But after dinner, there is a ruckus outside and a pounding on the door. Men from the city have gathered at the door, demanding that the stranger within be given to them so they may rape him. Without going into the ugly details, the bottom line is that they give them the man’s woman instead. They abuse her, leaving her dead on the doorstep the next morning. This was a Hebrew city, a city where people ought to feel safe!
It sounds like what we read about in the newspapers and hear on the evening news in our cities today. Sounds like something on “NYPD” or “Law and Order.” Idolatry has bred gross sexual immorality, people behaving like animals, no respect for women, homosexual and heterosexual rape, no valuing of human life and dignity.
So, what does our “hero” do? He packs the dead woman home with him, cuts her into pieces, and sends a piece of her to all the tribal areas of Israel with a cover letter: “This happened. What are we going to do about it?” 400,000 armed soldiers respond to the grizzly message. They assemble and say: “We are going to get those guys for what they did. We’re going to punish them for this awful deed.” In fact, they believe God is calling them to avenge the death of this woman. What results is civil war — one tribe, the Benjamites, against the rest. Tens of thousands of Hebrews are slaughtered by fellow Hebrews.
Doesn’t it sound contemporary? Sex, violence, and other crimes. Sexual immorality, sexual violence against women, one segment of the society pitted against the others. Add modern issues of drugs, pornography, and a media preoccupied with sex and violence and you have a society coming apart at the seams. And it’s linked with people’s view of God.
The health of a people and the health of a society depends upon who and what they worship. Do we believe that? Furthermore, the solution to the ill health of a people, and of a society coming apart at the seams is not just governmental or political, not just monetary or social, though these factors may be part of a solution. The key factor in healing a sick society is theological. What do we worship? Who is our God?

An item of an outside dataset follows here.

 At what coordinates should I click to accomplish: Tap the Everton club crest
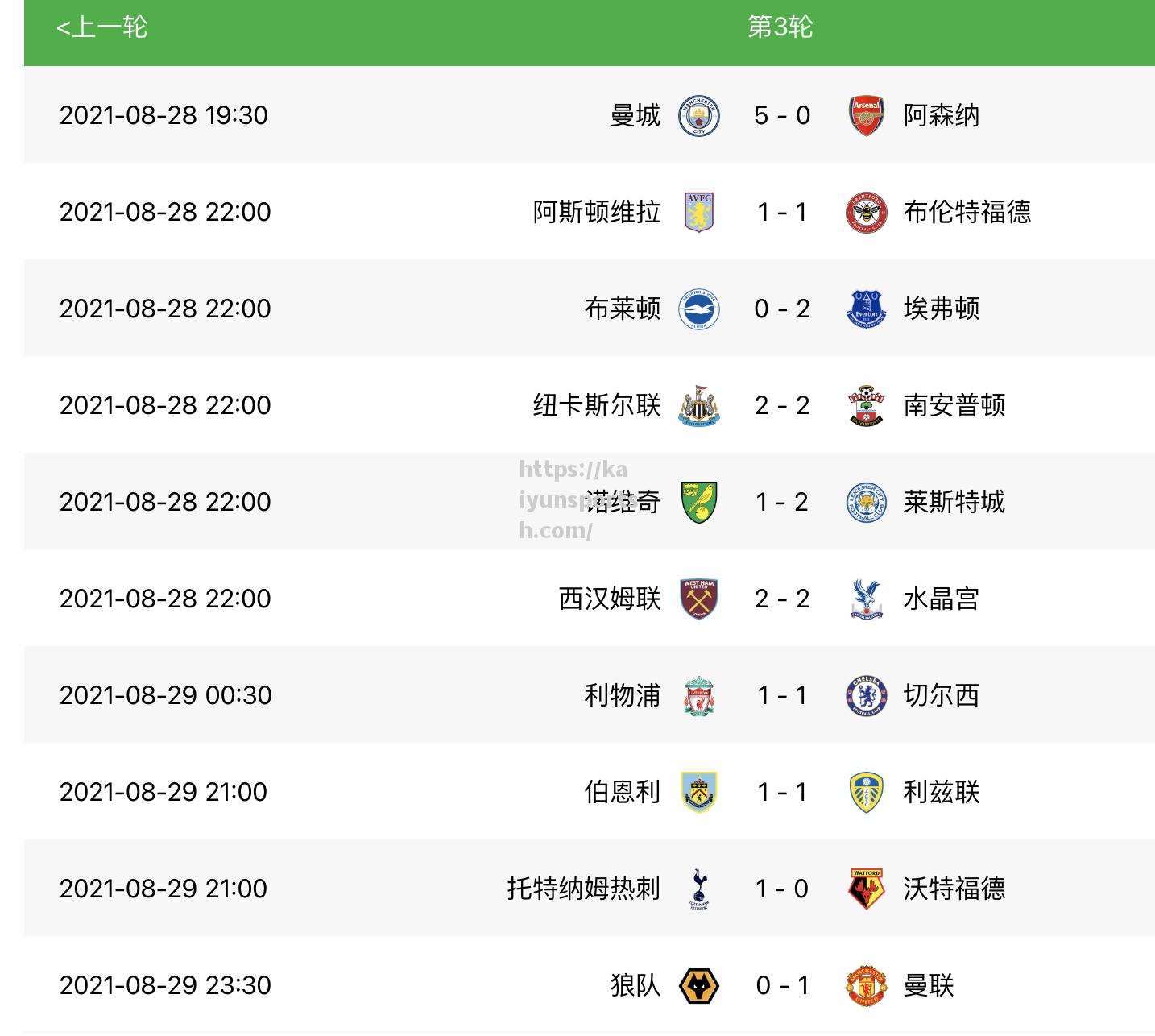[867, 309]
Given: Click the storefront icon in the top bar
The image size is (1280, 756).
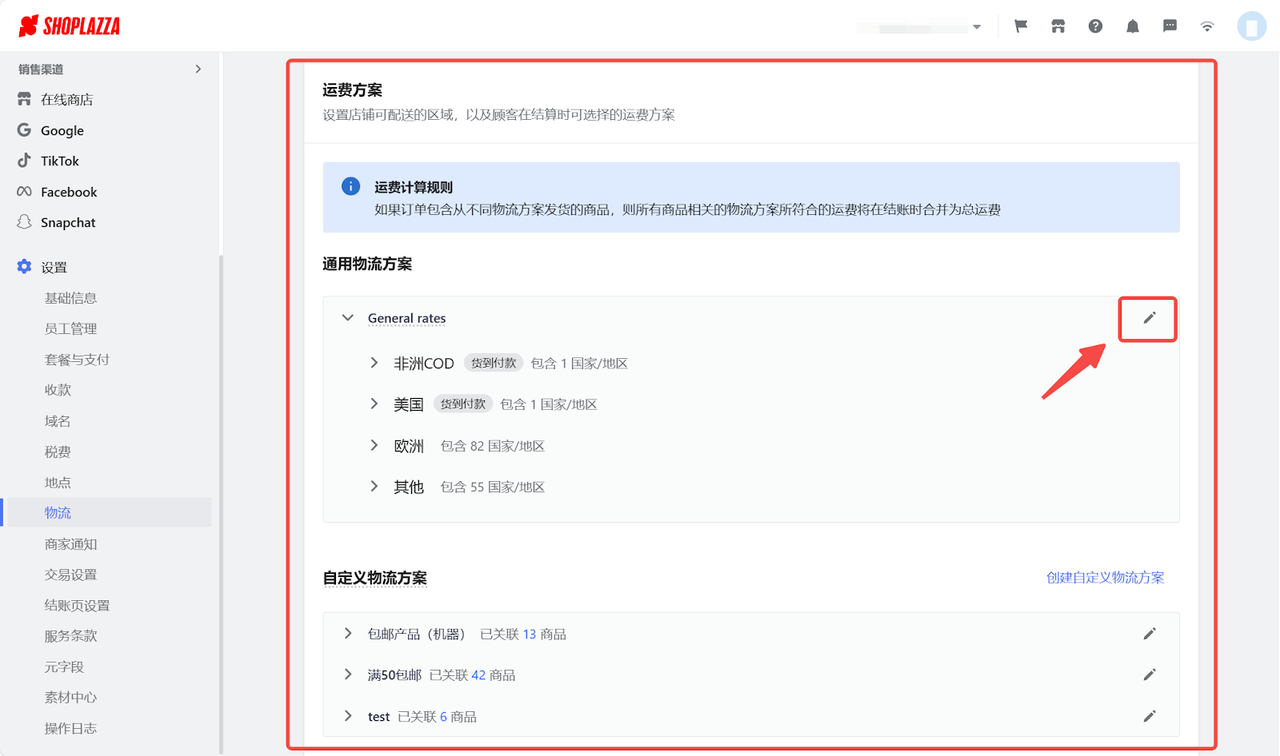Looking at the screenshot, I should pyautogui.click(x=1057, y=26).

So, you say, “Pastor, shall we go out of here and compel people to become Christian so that American society can regain its health?” God forbid! There are other more godly and more effective ways to influence society for good.

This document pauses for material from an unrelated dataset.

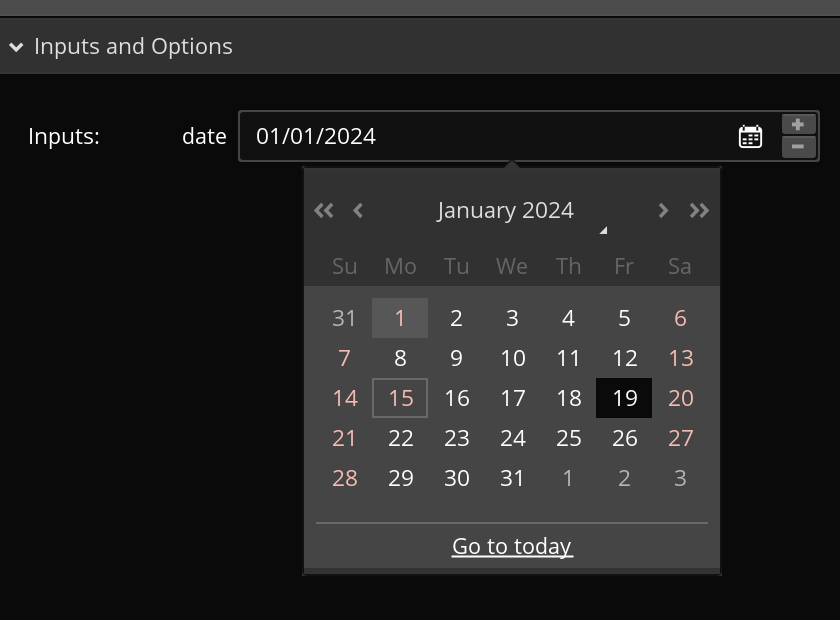
Task: Choose December 31 from the previous month
Action: click(344, 318)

Approximately four out of ten Americans attend church or synagogue with some regularity these days. Many more have some affiliation with a church and even more say they believe in God. If this sizeable segment of the US population would abstain from idols, and would, in fact, worship only the God who has revealed Himself in Jesus, we would impact the direction of society.
I see some promising signs. 711,000 men attended Promise Keepers rallies in 1995. Among the seven things they committed themselves to was to honor Jesus Christ through worship, prayer and obedience to God’s Word. That’s just the opposite of idolatry! And if they meant and continue to mean that promise, that’s got to have an impact on our troubled society. That’s just one illustration of promising things happening. You may think of others.
Take a moment and look at any idols we are cherishing. Are we worshiping anything that ought to be used? Are we using anything that ought to be worshiped?
Dear friends, let us keep ourselves from idols. Let us be a life-giving, health-communicating people in a society coming apart at the seams.